Uncertainty as Feature Gaps: Epistemic Uncertainty Quantification of LLMs in Contextual Question-Answering ICLR-2026

Repository Layout

run_model.py: generates base model outputs + correctness labels.
run_uq.py: runs baseline UQ methods.
easy_context.py: generates easy-context perturbation text.
extract_hidden_states.py: produces hidden-state artifacts for downstream methods.
run_feature_gaps.py: runs the feature-gaps method.
run_saplma.py: runs SAPLMA.
run_lookbacklens.py: runs LookbackLens.
datasets/: input datasets.
results/, hidden_states/, easy_contexts/, uq_results/: generated outputs.

Conda Setup (From Scratch)

Option A: One-command setup (recommended)

git clone https://github.com/Ybakman/Feature-Gaps.git
cd Feature-Gaps
bash setup_conda.sh
conda activate feature-gaps
mkdir -p results uq_results hidden_states easy_contexts

OPENAI_API_KEY=...
GEMINI_API_KEY=...
GOOGLE_CLOUD_PROJECT=...

Section A: Run Model (Step 1)

Purpose:

Generates dataset-level outputs consumed by all later stages.

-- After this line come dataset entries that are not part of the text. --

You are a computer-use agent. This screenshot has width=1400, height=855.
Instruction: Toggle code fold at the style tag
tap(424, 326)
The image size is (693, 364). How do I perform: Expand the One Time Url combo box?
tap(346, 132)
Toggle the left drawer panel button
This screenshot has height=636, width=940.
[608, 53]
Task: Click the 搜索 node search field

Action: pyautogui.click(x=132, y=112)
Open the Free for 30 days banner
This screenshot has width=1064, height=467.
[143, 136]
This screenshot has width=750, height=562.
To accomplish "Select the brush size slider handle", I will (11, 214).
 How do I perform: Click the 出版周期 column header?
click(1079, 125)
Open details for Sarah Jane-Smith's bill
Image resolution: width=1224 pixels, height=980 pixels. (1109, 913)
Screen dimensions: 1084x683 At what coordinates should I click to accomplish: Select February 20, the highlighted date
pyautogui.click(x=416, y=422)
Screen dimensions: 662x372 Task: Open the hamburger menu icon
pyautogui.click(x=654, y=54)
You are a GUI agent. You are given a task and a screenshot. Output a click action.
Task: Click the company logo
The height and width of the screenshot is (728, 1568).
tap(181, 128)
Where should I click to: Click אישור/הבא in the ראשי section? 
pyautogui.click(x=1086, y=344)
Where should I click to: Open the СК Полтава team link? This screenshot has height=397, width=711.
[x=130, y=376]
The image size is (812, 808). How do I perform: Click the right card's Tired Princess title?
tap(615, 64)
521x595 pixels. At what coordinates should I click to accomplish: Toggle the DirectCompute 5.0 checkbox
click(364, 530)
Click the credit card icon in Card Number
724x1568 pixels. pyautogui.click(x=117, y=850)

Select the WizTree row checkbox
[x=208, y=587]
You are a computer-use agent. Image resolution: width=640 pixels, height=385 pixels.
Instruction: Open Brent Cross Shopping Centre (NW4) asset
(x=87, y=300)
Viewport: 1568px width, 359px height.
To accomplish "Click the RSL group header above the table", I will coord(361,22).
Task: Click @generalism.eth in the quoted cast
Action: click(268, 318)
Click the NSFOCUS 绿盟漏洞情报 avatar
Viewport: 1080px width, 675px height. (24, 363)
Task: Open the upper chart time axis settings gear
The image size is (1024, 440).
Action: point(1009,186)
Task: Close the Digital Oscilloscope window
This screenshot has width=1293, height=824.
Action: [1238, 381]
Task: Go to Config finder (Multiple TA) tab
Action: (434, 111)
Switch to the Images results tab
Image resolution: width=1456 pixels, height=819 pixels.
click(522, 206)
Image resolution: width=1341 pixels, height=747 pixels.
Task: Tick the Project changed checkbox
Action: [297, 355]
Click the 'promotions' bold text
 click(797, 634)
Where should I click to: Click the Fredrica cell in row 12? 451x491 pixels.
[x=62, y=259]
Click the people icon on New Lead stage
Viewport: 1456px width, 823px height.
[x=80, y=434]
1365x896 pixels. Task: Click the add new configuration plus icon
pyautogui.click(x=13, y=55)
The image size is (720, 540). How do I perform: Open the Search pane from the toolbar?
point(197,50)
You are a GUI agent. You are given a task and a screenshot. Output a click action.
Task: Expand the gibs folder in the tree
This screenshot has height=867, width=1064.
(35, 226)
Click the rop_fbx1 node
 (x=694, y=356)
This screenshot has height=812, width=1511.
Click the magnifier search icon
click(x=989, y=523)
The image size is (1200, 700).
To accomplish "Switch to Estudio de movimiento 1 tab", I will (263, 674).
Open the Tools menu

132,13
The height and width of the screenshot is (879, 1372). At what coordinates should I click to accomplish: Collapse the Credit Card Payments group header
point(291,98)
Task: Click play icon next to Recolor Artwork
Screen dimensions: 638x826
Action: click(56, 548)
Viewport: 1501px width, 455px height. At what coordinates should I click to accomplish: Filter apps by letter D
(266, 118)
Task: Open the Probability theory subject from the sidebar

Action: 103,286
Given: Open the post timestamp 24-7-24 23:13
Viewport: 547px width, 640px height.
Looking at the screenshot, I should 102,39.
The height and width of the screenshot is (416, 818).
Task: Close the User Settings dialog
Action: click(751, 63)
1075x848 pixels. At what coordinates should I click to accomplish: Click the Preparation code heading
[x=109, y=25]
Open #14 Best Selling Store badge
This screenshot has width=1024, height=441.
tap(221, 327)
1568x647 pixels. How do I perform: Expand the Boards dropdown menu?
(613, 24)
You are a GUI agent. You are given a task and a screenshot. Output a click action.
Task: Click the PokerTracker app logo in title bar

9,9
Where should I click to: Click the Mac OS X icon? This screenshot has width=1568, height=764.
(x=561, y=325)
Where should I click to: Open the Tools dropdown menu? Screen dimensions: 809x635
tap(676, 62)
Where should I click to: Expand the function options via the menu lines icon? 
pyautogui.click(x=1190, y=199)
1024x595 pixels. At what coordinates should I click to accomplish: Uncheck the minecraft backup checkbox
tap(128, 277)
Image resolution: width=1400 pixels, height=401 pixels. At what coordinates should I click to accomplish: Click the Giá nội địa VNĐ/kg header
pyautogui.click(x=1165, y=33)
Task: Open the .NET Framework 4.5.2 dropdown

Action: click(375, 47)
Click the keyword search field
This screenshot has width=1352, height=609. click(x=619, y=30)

Command (real Llama example, 10-sample smoke):

python run_model.py \
  --api_env_file ./api_values.env \
  --model_name meta-llama/Llama-3.1-8B-Instruct \
  --data_path ./datasets \
  --dataset_name qasper.pkl \
  --dataset_size 10 \
  --save_path ./results \
  --save_name run_model_llama8b_qasper_10 \
  --model_judge gpt-4o-mini

Expected output:

results/run_model_llama8b_qasper_10.pkl

Section B: Baseline UQ Methods (Step 2)

Purpose:

Runs baseline uncertainty methods

python run_uq.py \
  --model_name meta-llama/Llama-3.1-8B-Instruct \
  --data_path ./results \
  --dataset_name run_model_llama8b_qasper_10.pkl \
  --save_path ./uq_results \
  --save_name run_uq_llama8b_qasper_10 \
  --number_of_generations 1 \
  --entailment_model microsoft/deberta-base-mnli \
  --entailment_device cuda:0

Expected output:

uq_results/run_uq_llama8b_qasper_10.pkl

Section C: Easy-Context Generation (Step 3)

Purpose:

Creates context perturbation strings used by hidden-state extraction.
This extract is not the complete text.